Le Nuage – la critique + le test DVD – aVoir

Un Solanas décevant, mais qui conserve de solides atouts et ce style si singulier.

L’argument : Une troupe de comédiens lutte, envers et contre tout, pour que leur théâtre survive à une démolition promise. Et dehors le monde devient fou …

Notre avis : Dégoûté par la situation argentine de l’époque (1998), Solanas écrit et réalise une charge sans nuances, mais, bien évidemment, qui ne ressemble à rien d’autre. Le choix de la métaphore multiple signe son originalité : plutôt qu’un pamphlet, même s’il est présent, le cinéaste matérialise des expressions ou des sentiments. C’est ainsi que, puisque le monde marche à reculons, on verra les gens et les voitures circuler à l’envers. Si l’avenir est sombre, le nuage du titre ne quittera plus l’Argentine, et la pluie sera continue. Certes, le procédé est d’autant moins léger qu’il se répète, mais la colère de Solanas, réalisateur engagé depuis toujours, n’admet pas la demi-mesure. Ou plutôt il garde sa subtilité pour d’autres aspects, ce qui concerne l’humain.
Ce que vise le film, c’est l’ensemble des signes d’une modernité capitaliste et l’incapacité du gouvernement à s’occuper des gens et de la culture. De l’abrutissement télévisuel à l’appât du gain, c’est notre monde qui est jugé et condamné, sans appel. D’autant que les responsabilités sont diluées et que chacun s’accroche à son poste en jugeant qu’il fait au mieux. Les séquences qui mettent en scène la bureaucratie sont cruelles et drôles, directement inspirées de Kafka : les archives sont un labyrinthe de papier, les décisions judiciaires sont annulées par décret. Au bout du compte ce sont les hommes qui sont broyés et là encore, le constat est amer : en suivant quelques destins individuels, Solanas multiplie les échecs et les désespoirs. Enrique meurt sans avoir touché sa pension, Fulo la brésilienne est obligée de devenir escort-girl avant de repartir, Lucas le chanteur se réfugie à l’hôpital psychiatrique... Les vies brisées s’accumulent et les seuls qui s’en sortent sont ceux qui ont accepté de jouer le jeu du pouvoir ; Cholo, qui a abandonné le théâtre pour la télévision, peut donner de l’argent et être récompensé et, évidemment, les nombreux pantins du pouvoir s’accrochent à leur semblant de pouvoir.

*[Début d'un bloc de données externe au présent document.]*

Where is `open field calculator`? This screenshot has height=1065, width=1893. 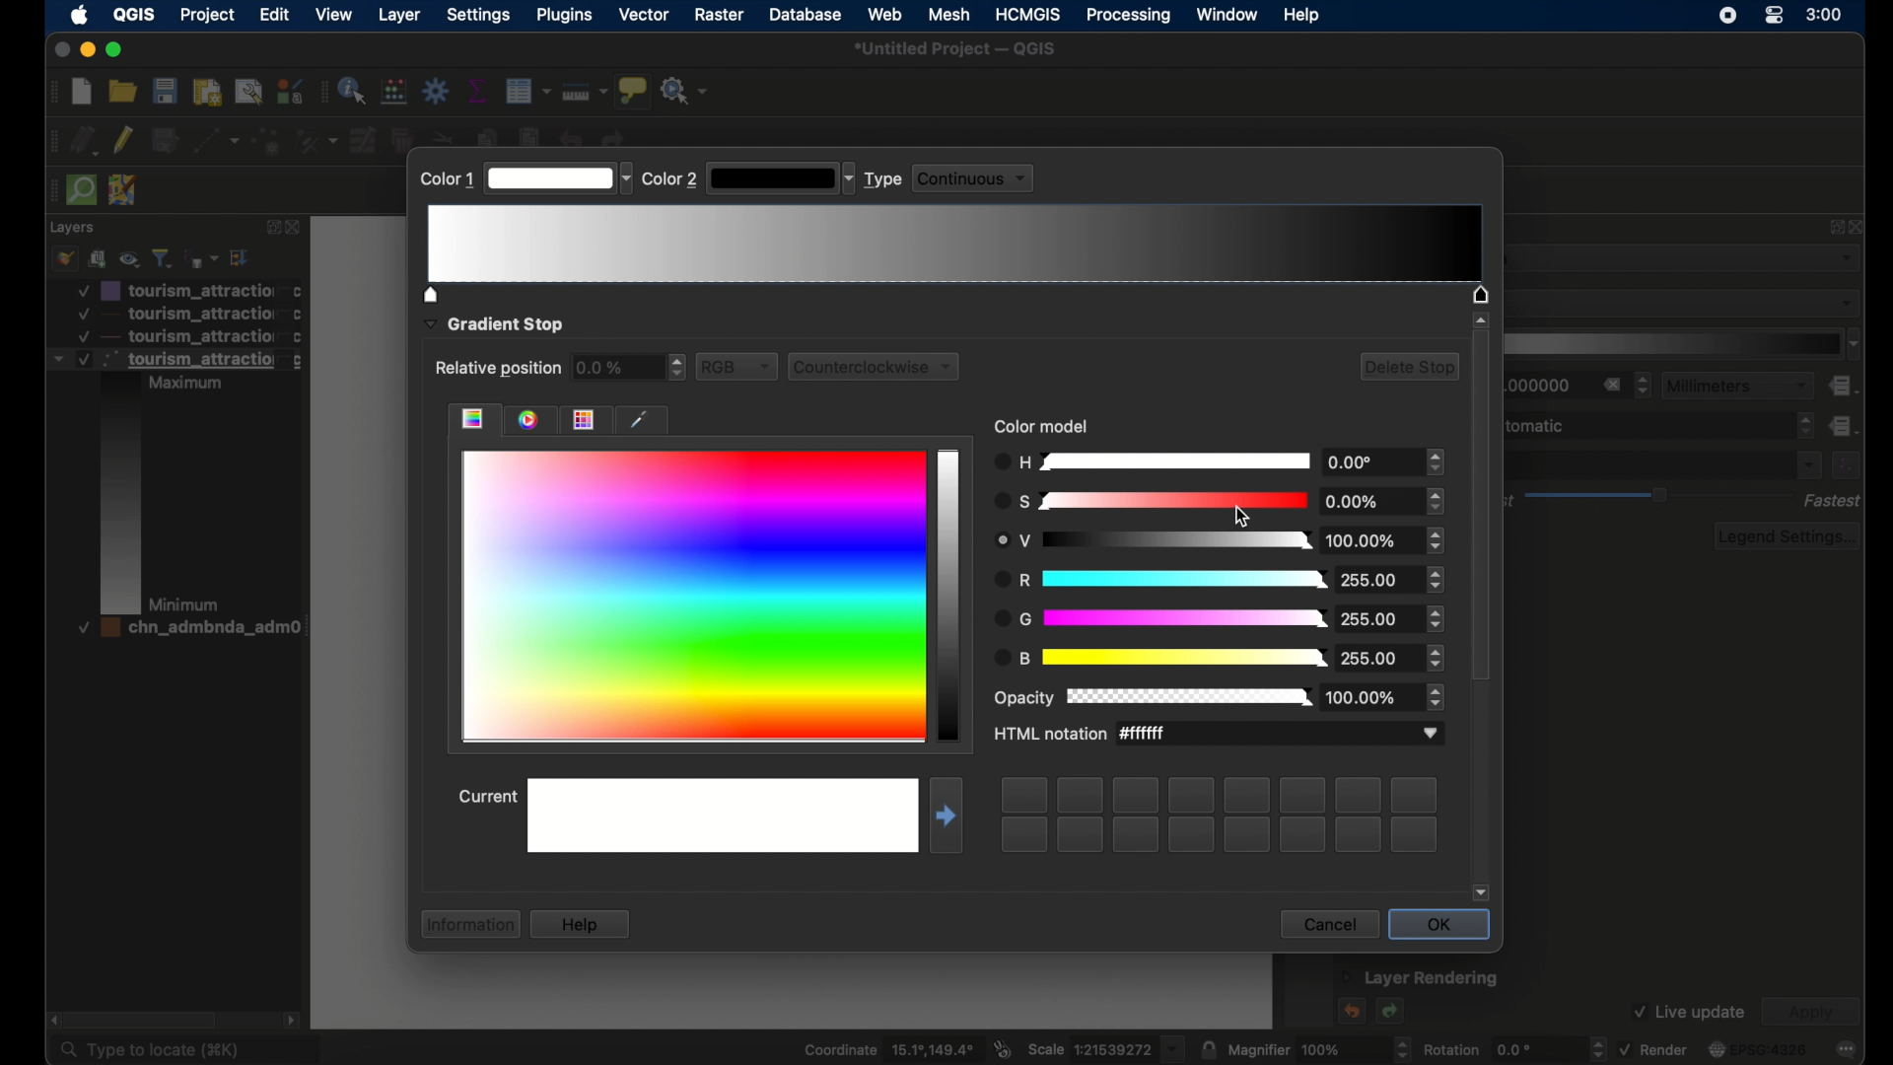 open field calculator is located at coordinates (392, 91).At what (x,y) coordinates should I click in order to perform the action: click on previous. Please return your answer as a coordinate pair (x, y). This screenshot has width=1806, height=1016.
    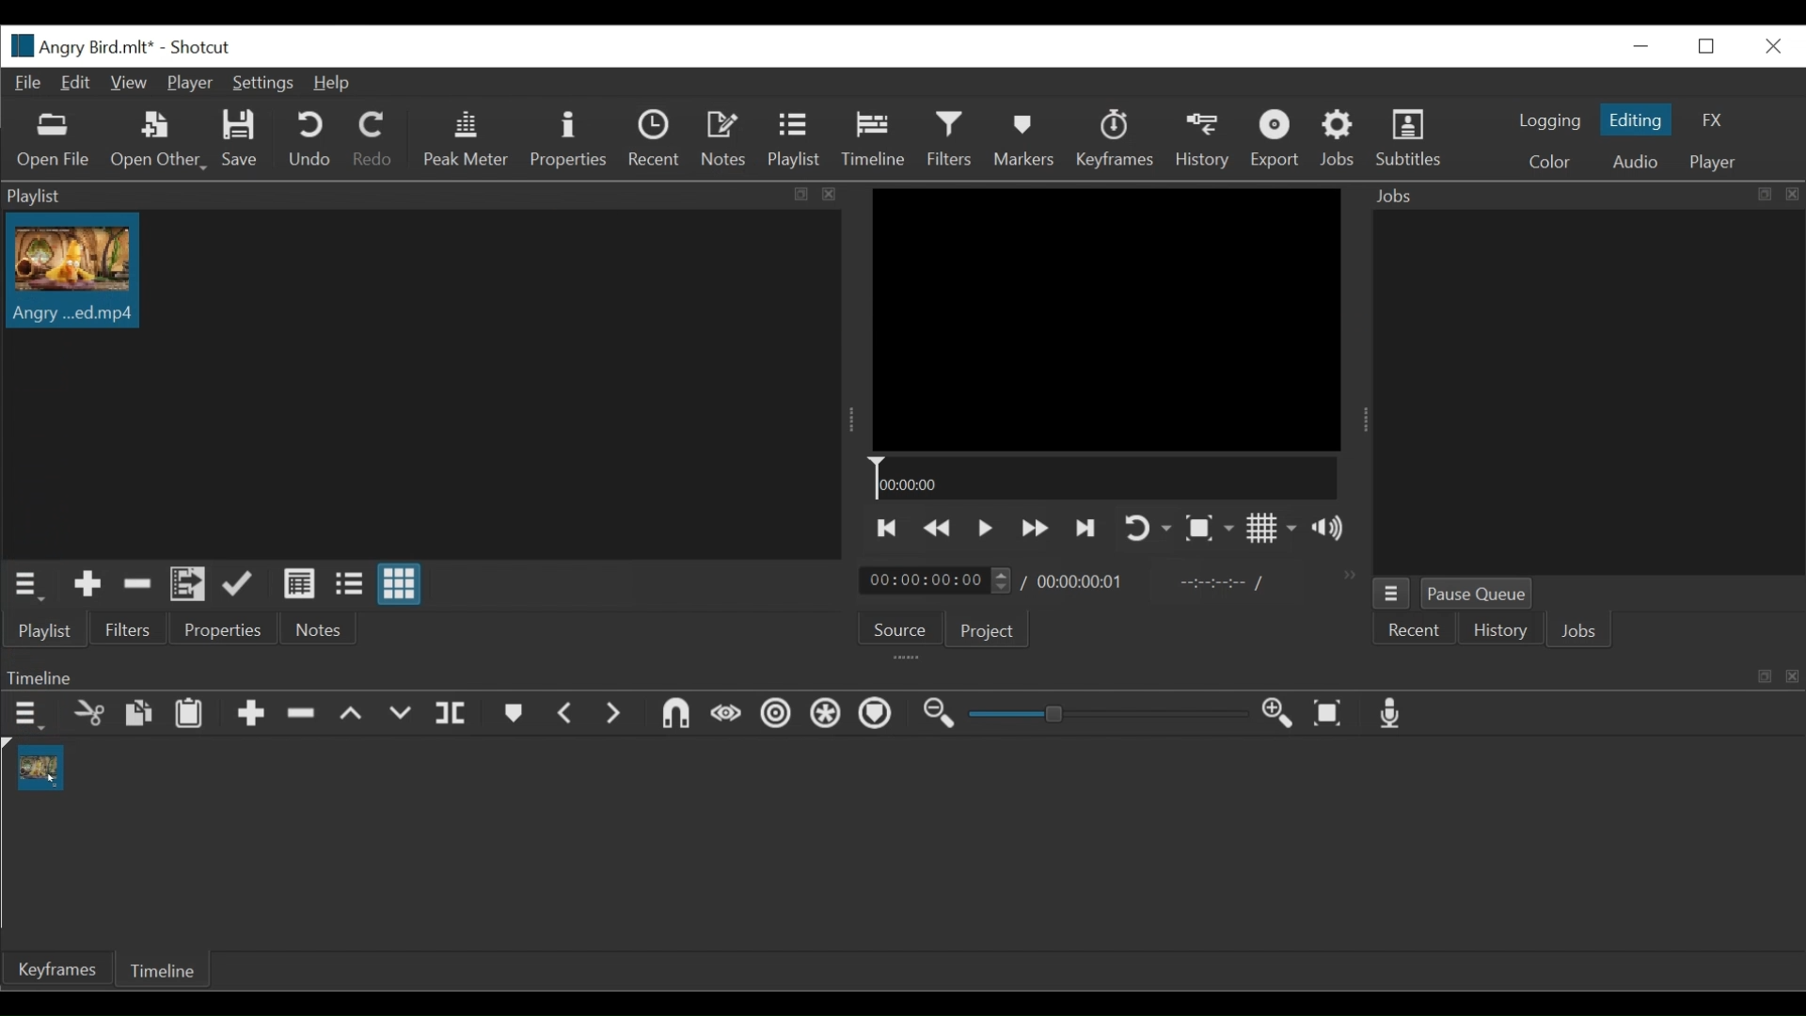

Solanas, s’il s’indigne avec force, garde toute sa tendresse pour les résistants ; le film se termine d’ailleurs par la phrase : « il faut résister » et une chanson dont le refrain répète : « dire non ». Et parmi les personnages principaux, il y a surtout Max, le directeur du théâtre, porte-parole évident du réalisateur, qui représente la pureté de l’art, au détriment de sa vie (voir les reproches de sa fille). Cabotin, colérique, injuste, il fait de la sauvegarde de son théâtre un enjeu vital. C’est que pour Solanas, le théâtre (et le cinéma) a pour fonction de dire le vrai dans un monde faux : les différentes séances montrées dans le film sont des quasi-monologues adressés aux spectateurs et qui moquent le pouvoir. On retrouve là une tradition ancienne, qui passe par les bouffons shakespeariens.

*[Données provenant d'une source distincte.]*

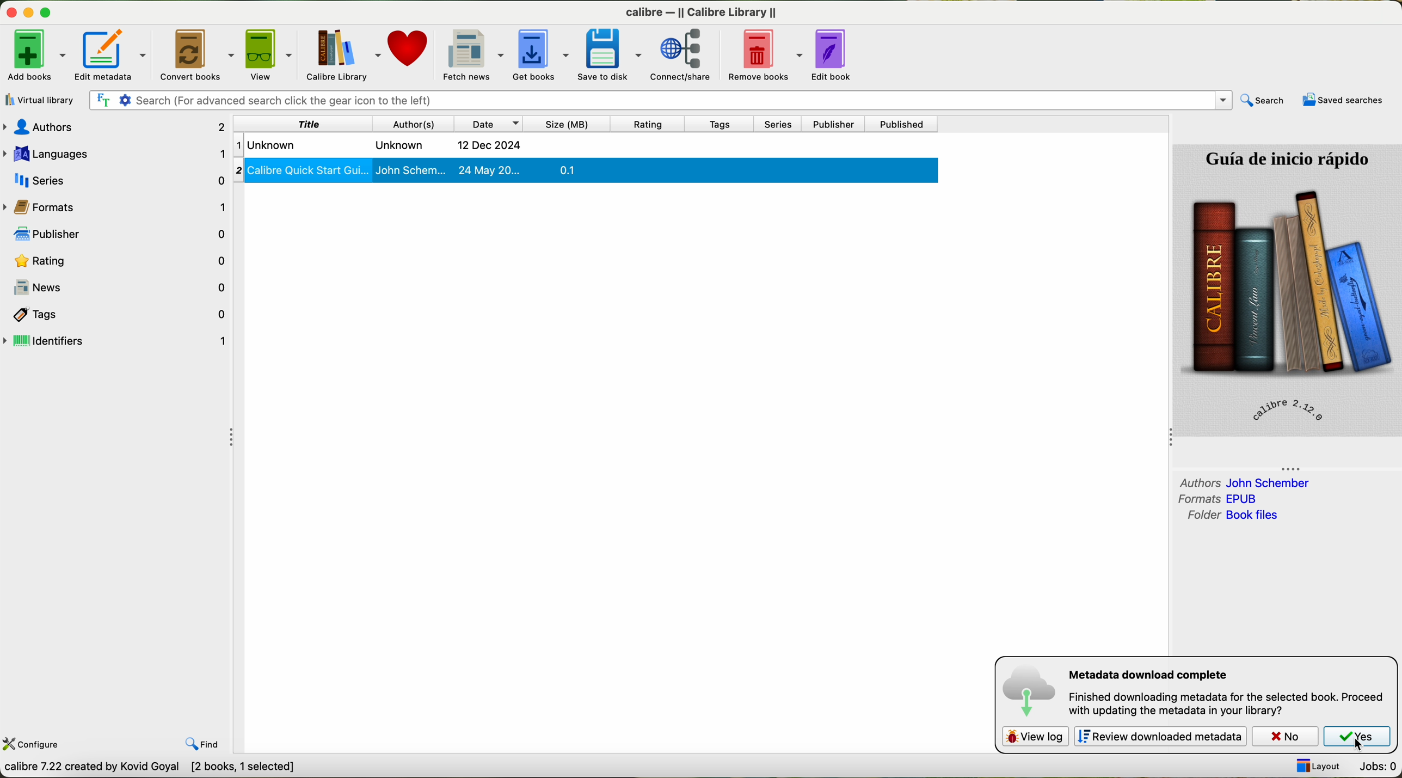 This screenshot has height=778, width=1402. Describe the element at coordinates (1244, 482) in the screenshot. I see `authors` at that location.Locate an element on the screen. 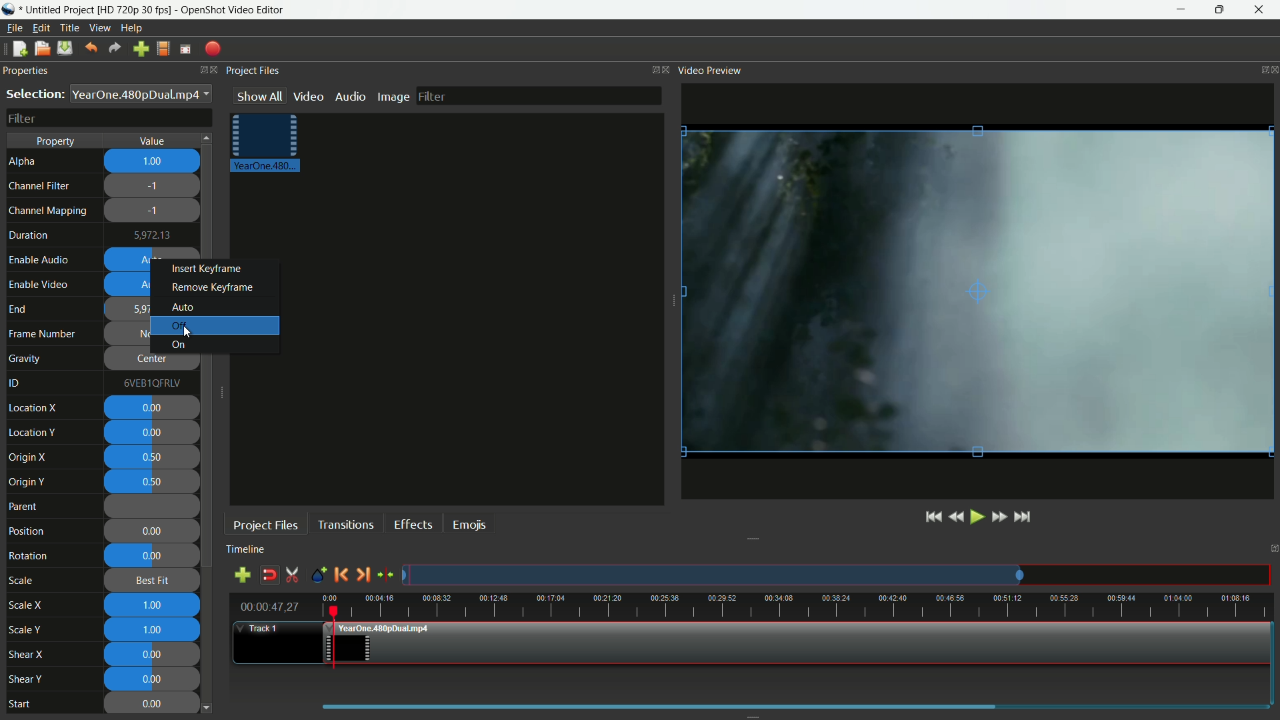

Certes, Le Nuage n’a pas la force d’autres films de Solanas : trop brouillon, trop démonstratif, il s’empêtre dans un message simpliste. Mais le familier du cinéaste, outre qu’il trouvera des échos d’autres œuvres, comme les chapitres, la brume ou les travellings majestueux, sera ravi par sa verve et son sens visuel intacts. Et puis, disons-le, le pamphlet, même excessif, a quelque chose de réjouissant et de revigorant.

Les suppléments :


En 12 minutes, Solanas revient sur le film dans ce qui est peut-être son entretien le plus amer (« Le cinéma tue »).

L’image :


Manque de définition et parfois de stabilité ; même en tenant compte des intentions de l’auteur, la colorimétrie est en berne.

Le son :


Sur les deux pistes Dolby Digital 2.0, le son est sans finesse mais parfaitement audible. Forte présence de la musique.